» **Brief**:
Each line from the one that contains "Where should I click to: Click the Lunch" to the end of the material must be set down exactly, and no line before it.

» **Data**:
*** Block opens ***

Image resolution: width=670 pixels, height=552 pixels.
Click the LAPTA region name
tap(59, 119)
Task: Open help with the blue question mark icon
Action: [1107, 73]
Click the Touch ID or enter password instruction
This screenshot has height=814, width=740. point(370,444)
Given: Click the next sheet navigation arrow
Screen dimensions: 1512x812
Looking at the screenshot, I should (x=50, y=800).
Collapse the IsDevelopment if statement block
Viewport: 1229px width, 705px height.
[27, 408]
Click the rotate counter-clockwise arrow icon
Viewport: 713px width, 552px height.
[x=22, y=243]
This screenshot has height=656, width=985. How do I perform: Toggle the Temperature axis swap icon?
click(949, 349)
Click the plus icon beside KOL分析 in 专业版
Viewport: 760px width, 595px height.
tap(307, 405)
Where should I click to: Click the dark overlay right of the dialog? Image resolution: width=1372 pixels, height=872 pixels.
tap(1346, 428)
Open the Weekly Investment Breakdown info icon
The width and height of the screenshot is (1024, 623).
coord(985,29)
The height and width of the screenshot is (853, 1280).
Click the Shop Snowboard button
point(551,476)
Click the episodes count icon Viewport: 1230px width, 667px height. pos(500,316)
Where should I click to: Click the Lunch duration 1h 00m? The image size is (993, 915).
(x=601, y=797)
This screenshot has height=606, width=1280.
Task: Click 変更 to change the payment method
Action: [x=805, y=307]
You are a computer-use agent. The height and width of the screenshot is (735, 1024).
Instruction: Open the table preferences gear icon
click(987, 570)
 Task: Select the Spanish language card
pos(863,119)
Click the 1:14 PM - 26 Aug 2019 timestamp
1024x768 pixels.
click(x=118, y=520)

*** Block closes ***

» **Written response**:
Where should I click to: Click the Lunch duration 1h 00m? The image size is (993, 915).
(x=601, y=797)
This screenshot has height=606, width=1280.
Task: Click 変更 to change the payment method
Action: [x=805, y=307]
You are a computer-use agent. The height and width of the screenshot is (735, 1024).
Instruction: Open the table preferences gear icon
click(987, 570)
 Task: Select the Spanish language card
pos(863,119)
Click the 1:14 PM - 26 Aug 2019 timestamp
1024x768 pixels.
click(x=118, y=520)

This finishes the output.